Working with children’s perspectives in this approach therefore implies observing with rather than looking at the children, considering their life conditions and the conditions around them that affect what they may do (Højholt and Kousholt 2014; Røn-Larsen and Stanek 2015; Stanek 2014, 2019). Discovering relevance for children and educational initiatives is about understanding what children are concerned with (their common cause), who they are concerned together with (the community), and what conditions they have to participate in and contribute meaningfully to. It is these conditions that pedagogical efforts must connect to, to create conditions for children to expand their learning opportunities. Since children’s engagements and life conditions are constantly moving and changing, the pedagogical object and the relevant pedagogical approaches are thus something that cannot be predicted or determined in advance. It is therefore a central professional task to be situated, exploring, and developing in relation to what is relevant to children’s participation, which again is always already inextricably linked to the communities of practice (Chaiklin and Lave 1993; Lave 1997, 2011; Lave and Wenger 1991).
The attention to (unequal) opportunities for participation in children’s communities has become a central focus of the daycare pedagogy in Denmark. It is written into the Danish Daycare Act and thus mandatory for Danish daycares to work toward children’s participation in children’s communities. But it is often unclear what participation entails and how it is possible to observe and work pedagogically with participation opportunities in practice (EVA 2020).

→ Required work:
Decide whether each statement agrees with the text on children's participation in daycare, answering yes or no and quoting the exact words that decide it. (a) Danish daycares are required by law to work toward children's participation in children's communities. (b) The pedagogical object can be determined before the work begins. (c) Working with children's perspectives means looking at children rather than observing with them.

→ Pointing records for screenshots and pages:
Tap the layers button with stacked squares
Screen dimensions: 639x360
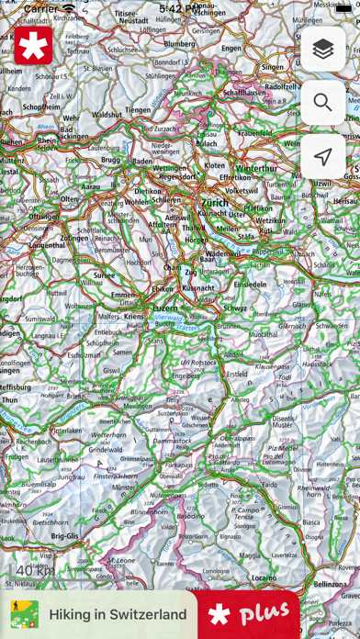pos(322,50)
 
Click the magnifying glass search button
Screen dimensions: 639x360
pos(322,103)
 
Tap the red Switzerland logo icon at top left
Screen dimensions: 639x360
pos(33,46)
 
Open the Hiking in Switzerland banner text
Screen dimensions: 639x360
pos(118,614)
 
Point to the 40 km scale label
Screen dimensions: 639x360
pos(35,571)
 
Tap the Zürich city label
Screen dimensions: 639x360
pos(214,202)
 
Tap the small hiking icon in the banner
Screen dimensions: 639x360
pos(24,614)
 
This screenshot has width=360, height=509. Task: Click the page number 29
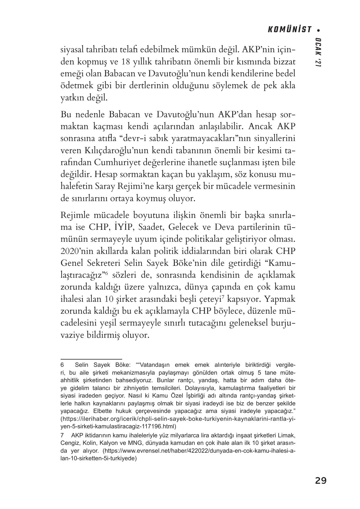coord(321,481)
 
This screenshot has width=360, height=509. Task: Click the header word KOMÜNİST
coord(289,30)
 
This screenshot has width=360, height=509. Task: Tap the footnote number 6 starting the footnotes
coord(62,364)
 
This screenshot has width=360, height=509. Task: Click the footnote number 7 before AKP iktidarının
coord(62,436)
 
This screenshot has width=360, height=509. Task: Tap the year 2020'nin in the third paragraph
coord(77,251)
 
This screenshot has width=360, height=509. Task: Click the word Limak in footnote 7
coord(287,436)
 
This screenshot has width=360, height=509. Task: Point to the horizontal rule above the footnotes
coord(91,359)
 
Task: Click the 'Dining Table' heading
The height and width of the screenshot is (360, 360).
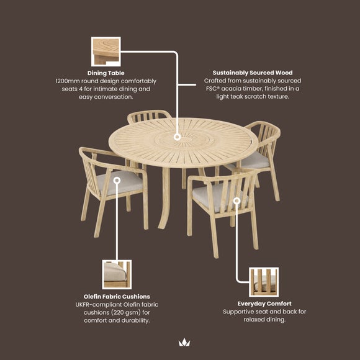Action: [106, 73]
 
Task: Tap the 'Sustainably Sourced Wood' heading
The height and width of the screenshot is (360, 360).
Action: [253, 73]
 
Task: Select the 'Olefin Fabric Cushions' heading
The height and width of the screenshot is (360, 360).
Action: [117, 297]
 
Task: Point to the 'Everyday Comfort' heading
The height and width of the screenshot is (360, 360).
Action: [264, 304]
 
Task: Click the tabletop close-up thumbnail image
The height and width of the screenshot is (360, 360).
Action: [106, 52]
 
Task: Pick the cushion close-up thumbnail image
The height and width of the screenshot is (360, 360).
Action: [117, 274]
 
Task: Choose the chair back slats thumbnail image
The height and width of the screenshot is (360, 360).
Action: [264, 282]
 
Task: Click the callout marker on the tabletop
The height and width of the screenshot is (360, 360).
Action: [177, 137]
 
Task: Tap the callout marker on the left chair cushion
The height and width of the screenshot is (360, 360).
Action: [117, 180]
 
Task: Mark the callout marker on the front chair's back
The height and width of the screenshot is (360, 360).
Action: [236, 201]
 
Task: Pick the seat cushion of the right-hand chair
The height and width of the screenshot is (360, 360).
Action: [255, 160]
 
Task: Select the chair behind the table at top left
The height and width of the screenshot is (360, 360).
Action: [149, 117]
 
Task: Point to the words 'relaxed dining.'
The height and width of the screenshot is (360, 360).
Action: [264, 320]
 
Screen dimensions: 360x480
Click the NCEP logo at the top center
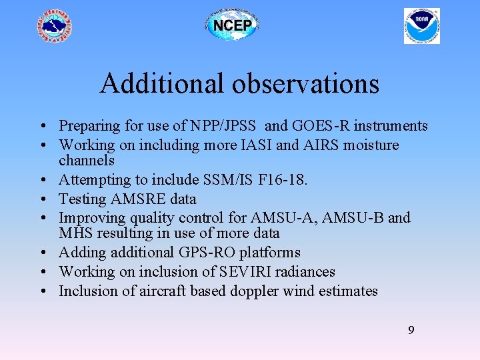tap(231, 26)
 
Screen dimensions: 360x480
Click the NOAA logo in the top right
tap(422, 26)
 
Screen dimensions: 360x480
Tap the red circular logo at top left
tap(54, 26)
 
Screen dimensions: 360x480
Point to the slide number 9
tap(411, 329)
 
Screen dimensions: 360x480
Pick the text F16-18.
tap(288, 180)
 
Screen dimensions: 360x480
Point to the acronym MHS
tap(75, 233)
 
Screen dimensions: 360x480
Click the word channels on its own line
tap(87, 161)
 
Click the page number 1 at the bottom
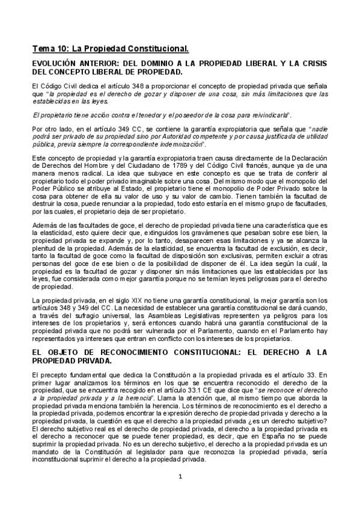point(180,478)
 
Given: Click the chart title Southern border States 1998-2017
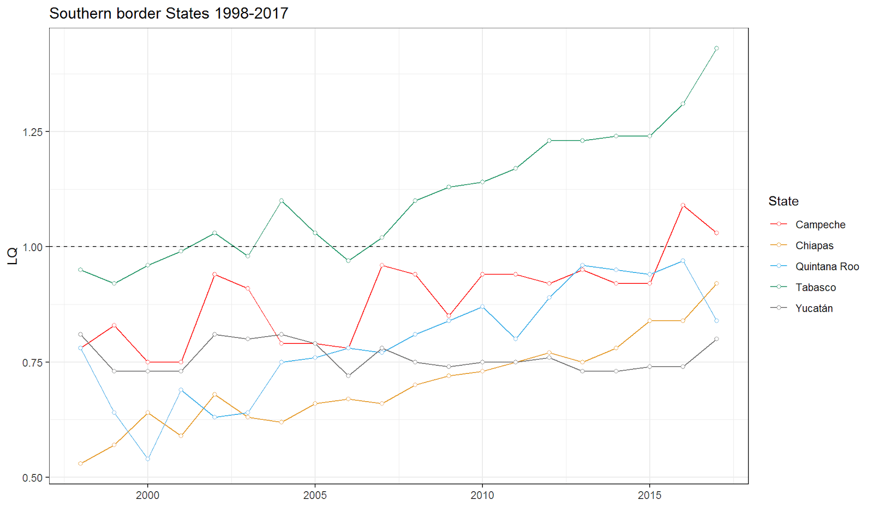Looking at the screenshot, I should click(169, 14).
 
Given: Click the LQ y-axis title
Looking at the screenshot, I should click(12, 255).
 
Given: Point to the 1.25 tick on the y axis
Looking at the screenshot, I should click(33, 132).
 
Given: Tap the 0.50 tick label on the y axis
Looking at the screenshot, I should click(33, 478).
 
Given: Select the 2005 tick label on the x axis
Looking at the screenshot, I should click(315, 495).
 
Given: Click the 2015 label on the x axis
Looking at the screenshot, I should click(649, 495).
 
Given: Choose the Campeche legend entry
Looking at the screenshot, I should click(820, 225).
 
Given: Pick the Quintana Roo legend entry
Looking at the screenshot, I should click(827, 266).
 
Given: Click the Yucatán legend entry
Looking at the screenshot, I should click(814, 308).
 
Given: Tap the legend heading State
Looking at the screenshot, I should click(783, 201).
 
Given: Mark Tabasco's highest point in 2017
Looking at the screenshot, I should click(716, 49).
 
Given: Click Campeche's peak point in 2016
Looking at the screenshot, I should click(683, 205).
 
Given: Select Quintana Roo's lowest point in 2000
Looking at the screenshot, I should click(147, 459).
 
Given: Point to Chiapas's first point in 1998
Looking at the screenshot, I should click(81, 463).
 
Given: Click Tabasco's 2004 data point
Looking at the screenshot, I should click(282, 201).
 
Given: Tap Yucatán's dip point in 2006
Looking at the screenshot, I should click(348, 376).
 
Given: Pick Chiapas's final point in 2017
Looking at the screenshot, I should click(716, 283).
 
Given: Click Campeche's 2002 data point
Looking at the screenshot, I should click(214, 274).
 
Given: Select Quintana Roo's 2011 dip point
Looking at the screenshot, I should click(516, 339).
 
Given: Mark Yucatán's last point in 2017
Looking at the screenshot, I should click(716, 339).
--
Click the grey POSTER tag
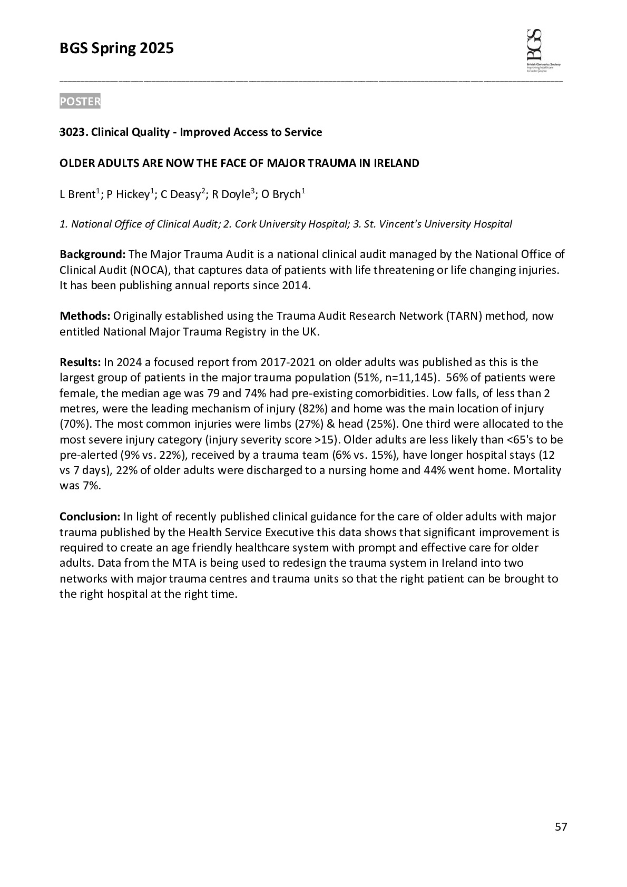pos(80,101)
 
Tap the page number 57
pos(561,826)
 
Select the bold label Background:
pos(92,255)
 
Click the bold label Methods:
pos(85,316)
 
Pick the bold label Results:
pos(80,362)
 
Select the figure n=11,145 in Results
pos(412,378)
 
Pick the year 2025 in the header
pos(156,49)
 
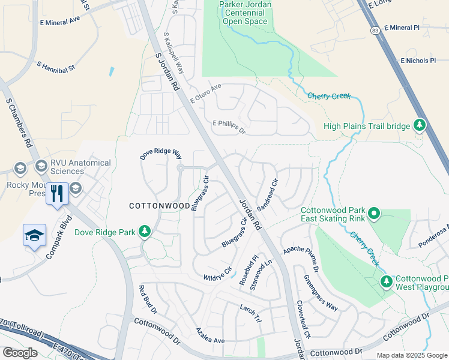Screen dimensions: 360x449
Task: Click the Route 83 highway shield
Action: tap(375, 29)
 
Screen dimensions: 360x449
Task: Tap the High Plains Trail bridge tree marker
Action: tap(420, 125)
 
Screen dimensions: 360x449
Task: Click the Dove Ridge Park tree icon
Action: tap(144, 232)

→ Result for this task:
(a) Yes: "It is written into the Danish Daycare Act and thus mandatory for Danish daycares to work toward children’s participation in children’s communities."
(b) No: "the pedagogical object and the relevant pedagogical approaches are thus something that cannot be predicted or determined in advance."
(c) No: "observing with rather than looking at the children"